National Review is for intellectuals! //

Williamson is a highly educated and articulate moron:

The Left sees inequality as a cause of economic facts, not an effect of them. As EPI sees things, inequality is an independent actor, a motive force in world affairs: It is not only a “determinant” of economic conditions but “by far the most important determinant”; it has, under its own steam, “blocked living standards growth for the vast majority”; and it is “the key driver behind stagnant wages for workers at the bottom.” This is a deeply weird view of how the world actually works: The Left thinks that inequality is not a mere measure of relative incomes or wealth but something that does things in the world, something that acts — and not only acts but acts decisively, determining Americans’ economic prospects. This sort of flatly preposterous analysis is the unfortunate effect of mistaking the map for the territory and the model for the thing modeled, the kind of magical thinking that causes people to believe that Superman could turn back time by reversing the rotation of the Earth.

Oh, we got it all backwards. Inequality is the result of lack of restrained capitalisms. Because.

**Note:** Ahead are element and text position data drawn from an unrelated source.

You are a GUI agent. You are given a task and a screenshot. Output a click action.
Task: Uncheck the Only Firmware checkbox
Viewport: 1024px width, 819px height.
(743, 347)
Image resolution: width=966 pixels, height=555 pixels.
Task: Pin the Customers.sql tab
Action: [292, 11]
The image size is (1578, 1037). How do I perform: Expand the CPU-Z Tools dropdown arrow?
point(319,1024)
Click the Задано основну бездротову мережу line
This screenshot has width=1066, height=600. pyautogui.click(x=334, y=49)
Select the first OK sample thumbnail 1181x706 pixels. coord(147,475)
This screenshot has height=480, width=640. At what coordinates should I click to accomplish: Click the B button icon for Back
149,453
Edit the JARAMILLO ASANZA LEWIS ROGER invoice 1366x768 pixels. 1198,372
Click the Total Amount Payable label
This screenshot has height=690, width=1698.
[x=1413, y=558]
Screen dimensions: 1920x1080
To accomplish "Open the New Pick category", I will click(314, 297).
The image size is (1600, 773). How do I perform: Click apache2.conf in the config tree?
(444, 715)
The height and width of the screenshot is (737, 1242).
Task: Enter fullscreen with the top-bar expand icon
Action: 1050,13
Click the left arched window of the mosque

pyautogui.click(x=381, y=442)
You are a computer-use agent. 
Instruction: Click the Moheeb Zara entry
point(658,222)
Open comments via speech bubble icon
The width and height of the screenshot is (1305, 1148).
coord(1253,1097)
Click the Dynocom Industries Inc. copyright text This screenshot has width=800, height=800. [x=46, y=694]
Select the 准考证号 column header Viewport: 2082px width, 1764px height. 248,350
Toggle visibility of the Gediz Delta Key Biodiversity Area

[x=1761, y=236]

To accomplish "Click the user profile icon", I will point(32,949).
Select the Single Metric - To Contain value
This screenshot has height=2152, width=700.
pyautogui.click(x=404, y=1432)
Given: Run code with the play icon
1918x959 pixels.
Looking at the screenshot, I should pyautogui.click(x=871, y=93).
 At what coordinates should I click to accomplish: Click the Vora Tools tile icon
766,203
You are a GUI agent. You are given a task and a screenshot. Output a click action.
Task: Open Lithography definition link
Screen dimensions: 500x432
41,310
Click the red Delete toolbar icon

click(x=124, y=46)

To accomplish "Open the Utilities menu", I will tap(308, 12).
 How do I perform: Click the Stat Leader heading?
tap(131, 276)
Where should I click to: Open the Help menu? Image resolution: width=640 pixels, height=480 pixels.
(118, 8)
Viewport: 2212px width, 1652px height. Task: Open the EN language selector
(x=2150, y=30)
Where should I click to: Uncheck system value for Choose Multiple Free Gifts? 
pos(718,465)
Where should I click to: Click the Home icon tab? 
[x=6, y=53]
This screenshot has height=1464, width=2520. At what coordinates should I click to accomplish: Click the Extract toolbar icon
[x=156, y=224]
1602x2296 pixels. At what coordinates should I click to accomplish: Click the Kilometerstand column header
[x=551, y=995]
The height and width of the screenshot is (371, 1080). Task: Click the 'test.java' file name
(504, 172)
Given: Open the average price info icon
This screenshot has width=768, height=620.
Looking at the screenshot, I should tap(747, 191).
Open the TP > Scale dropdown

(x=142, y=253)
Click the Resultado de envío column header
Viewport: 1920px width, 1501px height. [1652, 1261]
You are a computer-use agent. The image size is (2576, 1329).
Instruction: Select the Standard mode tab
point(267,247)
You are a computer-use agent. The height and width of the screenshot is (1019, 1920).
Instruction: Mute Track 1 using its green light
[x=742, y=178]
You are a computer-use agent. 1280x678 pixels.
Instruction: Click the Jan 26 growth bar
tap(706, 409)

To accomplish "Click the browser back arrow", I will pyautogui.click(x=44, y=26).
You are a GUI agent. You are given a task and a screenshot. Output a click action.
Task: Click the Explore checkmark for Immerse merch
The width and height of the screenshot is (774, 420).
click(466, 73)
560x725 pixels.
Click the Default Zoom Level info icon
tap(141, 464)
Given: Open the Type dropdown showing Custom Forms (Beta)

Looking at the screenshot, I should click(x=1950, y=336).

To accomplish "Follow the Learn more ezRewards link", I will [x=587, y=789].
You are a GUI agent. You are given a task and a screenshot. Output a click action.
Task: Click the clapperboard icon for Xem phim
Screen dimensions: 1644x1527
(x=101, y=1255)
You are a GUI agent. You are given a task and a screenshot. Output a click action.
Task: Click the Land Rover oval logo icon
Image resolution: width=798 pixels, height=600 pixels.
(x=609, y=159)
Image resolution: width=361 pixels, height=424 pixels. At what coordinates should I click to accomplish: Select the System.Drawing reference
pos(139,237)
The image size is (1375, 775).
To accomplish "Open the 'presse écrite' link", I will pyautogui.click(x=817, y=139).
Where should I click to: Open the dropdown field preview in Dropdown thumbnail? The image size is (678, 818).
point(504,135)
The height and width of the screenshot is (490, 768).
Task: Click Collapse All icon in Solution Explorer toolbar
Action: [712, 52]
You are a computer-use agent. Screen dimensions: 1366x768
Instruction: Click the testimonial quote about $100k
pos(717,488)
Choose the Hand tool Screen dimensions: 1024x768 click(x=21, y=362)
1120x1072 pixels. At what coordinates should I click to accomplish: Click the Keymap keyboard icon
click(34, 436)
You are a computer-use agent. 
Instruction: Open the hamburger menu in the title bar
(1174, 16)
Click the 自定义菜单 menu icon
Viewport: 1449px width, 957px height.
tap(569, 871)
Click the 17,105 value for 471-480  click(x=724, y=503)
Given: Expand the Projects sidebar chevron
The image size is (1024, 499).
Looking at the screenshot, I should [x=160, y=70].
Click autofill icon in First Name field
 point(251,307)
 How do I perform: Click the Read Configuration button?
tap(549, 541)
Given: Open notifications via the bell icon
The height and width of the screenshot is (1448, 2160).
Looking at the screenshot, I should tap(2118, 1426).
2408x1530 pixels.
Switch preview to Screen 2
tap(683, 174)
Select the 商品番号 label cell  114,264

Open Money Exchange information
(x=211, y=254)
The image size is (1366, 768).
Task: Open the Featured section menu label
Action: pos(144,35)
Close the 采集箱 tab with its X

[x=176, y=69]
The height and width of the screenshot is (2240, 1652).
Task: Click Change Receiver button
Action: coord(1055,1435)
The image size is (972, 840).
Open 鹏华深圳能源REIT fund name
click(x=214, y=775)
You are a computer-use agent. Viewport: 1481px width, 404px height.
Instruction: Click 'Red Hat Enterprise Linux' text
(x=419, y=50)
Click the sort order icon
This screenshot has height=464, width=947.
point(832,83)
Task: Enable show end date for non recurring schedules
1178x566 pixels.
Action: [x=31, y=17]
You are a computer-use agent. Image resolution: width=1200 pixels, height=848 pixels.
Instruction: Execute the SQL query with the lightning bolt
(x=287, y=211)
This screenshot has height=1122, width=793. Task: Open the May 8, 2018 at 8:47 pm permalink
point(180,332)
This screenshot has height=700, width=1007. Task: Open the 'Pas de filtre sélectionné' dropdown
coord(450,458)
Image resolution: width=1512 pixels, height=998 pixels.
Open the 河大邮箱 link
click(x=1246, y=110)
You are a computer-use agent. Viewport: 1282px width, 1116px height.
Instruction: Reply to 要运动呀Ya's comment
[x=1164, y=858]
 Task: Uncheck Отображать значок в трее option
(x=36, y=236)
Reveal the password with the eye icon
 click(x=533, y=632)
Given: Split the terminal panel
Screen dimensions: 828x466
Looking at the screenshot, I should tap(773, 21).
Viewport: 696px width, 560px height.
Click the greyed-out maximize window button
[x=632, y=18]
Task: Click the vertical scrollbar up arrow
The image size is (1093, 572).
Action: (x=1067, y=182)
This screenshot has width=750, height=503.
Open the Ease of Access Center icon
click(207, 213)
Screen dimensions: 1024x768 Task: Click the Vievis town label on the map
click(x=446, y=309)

Similar magical thinking infects the Left’s ideas about unions. Unions are in decline practically everywhere in the private sector, in no small part because the thuggish, corrupt, rapacious leadership of U.S. industrial unions helped to diminish or outright destroy the industries they once were associated with. Unions live on mainly in government work. But that is good enough for EPI to conclude that a renaissance of unionization is desirable: “This policy choice is clear when one looks at the evidence… . Unionization has held up much better in the public sector, where employers have less ability to fight organizing drives.” What else might distinguish public-sector employers from, say, General Motors? The main thing is a complete lack of competitors and, most important, the ability to command revenue from the public at gunpoint via taxation. This is not true of, say, McDonald’s.

And this is where I stopped reading. Unions destroyed their industries and taxation is always at gunpoint, common populist moron talking points.

What passes for intellectualism isn’t: you make a wordy analysis of something, parse some data sets, then make your contrarian case by dropping some talking points, instead of spending the rhetoric to explain in depth your talking points. This is just new words and paragraphs on new information but saying the same thing over and over.